Different results when the previous CS was performed in a hospital-based system

In Taiwan, it has long been a tradition that many expecting women obtain prenatal care and deliver their infants at local obstetrics clinics. Thus, almost half of our participants had their previous CS at a local obstetrics clinic. In the present study, there was a trend of a lower incidence of a uterine niche in women who had undergone their CS at university-based medical centers. There might be confounding factors of population characteristics in women who underwent CS at university-based medical centers, including chronic diseases, such as diabetes mellitus and cardiovascular diseases, or high-risk pregnancies, such as those associated with preeclampsia, placenta previa, and preterm labor. It has been noted that the incidence of CSDs was higher in women with high-risk pregnancies [11, 19]. However, in the present study, we found that the incidence of CSDs was lower in women who underwent their CS at university-based medical centers. In addition, the protective processes and septic procedures might be more stringent at university medical centers, which could be used to explain the result, as there was no difference in the use of prophylactic antibiotics at different hospitals or clinic-based CS performance in Taiwan.

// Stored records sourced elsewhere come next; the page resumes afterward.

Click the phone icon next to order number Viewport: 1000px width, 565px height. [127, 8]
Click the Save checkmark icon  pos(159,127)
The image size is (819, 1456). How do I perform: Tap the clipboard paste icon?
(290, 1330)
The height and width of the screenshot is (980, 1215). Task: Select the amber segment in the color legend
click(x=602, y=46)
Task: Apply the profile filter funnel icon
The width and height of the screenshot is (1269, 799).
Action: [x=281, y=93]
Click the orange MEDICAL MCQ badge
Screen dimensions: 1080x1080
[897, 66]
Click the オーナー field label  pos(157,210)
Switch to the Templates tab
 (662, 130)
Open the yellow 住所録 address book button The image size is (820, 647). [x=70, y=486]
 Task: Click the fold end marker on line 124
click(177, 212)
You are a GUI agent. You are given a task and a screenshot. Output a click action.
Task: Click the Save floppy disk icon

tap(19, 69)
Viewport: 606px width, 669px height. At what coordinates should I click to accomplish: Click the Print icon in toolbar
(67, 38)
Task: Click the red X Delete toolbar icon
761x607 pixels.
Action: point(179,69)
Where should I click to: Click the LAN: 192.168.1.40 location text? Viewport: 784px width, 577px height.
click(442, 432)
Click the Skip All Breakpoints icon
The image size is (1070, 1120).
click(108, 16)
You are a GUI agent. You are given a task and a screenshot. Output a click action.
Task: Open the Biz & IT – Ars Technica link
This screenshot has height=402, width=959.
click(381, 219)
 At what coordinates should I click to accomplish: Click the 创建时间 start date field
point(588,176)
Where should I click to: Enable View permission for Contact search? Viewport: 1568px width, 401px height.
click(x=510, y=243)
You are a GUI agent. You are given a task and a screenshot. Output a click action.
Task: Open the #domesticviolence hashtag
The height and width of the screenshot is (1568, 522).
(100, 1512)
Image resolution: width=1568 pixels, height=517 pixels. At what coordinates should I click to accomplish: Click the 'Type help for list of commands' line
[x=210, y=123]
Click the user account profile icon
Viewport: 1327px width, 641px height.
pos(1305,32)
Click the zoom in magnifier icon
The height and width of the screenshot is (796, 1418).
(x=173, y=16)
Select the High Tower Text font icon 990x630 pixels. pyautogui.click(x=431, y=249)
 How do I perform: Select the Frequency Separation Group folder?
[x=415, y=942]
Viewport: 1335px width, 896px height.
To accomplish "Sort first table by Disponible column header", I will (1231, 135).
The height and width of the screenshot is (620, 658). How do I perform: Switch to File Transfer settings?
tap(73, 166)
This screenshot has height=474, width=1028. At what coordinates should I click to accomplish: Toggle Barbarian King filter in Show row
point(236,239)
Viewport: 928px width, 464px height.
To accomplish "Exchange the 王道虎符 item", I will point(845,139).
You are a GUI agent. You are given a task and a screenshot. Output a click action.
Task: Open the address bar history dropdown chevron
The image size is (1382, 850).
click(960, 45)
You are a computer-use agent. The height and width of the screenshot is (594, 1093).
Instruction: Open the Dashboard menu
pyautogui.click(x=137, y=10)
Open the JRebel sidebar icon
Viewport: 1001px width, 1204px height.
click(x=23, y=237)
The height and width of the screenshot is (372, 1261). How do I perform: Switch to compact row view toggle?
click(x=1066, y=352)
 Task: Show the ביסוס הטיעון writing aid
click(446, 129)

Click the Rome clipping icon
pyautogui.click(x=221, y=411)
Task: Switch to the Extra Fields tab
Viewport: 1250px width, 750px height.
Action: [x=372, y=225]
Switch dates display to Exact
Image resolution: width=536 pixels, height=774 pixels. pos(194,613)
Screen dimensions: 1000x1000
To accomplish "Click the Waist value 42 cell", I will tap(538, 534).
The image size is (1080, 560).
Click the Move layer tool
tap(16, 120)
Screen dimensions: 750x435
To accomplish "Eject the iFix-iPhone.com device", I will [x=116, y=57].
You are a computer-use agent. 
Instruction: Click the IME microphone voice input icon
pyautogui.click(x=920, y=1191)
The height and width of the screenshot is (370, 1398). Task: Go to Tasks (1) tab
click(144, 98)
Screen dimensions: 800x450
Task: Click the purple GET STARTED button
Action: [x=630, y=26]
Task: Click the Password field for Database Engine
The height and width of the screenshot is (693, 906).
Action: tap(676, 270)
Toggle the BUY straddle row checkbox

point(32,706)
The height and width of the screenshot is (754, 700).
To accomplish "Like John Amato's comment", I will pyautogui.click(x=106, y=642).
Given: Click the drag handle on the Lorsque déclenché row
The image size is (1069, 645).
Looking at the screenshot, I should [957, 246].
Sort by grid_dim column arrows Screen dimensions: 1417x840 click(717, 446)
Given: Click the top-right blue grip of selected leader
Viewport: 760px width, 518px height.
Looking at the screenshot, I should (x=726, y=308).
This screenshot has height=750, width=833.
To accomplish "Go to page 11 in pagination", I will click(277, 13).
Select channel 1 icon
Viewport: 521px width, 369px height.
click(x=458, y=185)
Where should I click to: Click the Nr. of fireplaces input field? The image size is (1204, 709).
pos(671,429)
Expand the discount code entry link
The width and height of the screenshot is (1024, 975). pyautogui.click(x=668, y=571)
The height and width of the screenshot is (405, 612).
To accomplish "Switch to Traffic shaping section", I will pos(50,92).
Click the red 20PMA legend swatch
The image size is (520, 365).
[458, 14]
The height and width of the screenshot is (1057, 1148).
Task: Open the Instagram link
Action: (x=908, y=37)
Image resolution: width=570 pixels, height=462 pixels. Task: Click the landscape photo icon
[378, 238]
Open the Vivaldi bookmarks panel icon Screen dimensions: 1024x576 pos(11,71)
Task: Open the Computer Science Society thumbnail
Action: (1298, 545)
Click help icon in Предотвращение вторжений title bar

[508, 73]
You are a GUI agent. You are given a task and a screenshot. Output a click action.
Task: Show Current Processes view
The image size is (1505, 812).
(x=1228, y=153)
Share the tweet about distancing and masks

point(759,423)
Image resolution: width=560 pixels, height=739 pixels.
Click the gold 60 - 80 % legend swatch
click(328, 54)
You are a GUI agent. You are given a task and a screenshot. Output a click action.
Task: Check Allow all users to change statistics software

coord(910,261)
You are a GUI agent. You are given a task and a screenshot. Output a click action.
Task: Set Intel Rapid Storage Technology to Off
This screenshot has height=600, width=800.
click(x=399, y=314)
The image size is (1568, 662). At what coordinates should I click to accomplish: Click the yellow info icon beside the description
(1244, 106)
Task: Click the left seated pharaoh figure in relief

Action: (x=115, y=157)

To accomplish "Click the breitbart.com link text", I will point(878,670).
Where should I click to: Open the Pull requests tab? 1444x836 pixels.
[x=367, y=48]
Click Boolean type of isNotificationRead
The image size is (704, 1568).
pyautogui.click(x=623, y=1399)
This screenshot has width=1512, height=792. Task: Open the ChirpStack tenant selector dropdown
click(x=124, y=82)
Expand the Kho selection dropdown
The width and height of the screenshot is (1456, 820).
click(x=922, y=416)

Large variations regarding the level of service and the probability of complications across US hospitals have been reported [57]. Regarding the size of medical units carrying out CSs, the findings from a Canadian study indicated that rural hospitals had lower odds of surgical errors and complications, whereas hospitals with high bed numbers had greater odds of errors and complications than medium bed number hospitals [58]. More recent studies have shown that the training status and experience of physicians performing CSs and the caseload volume of the medical institute play important roles in maternal postsurgical complications after CS [59]. Both individual- and hospital-level factors were associated with surgical errors and complications following CS. Approximately 27% of the odds of surgical error during CS could be explained by between-hospital differences [60]. Thus, future studies on post-CS complications to explore different indicators of physician experience, as well as the role of an individual’s socioeconomic level, are highly demanded for future patient safety initiatives.

Conclusions

This study found the presence of various microorganisms in uterine niches in broad postpartum timeframes. The identification of potential risk factors and the clinical relevance of the presence of bacterial colonies in uterine niches, especially for fecundity, should be further investigated.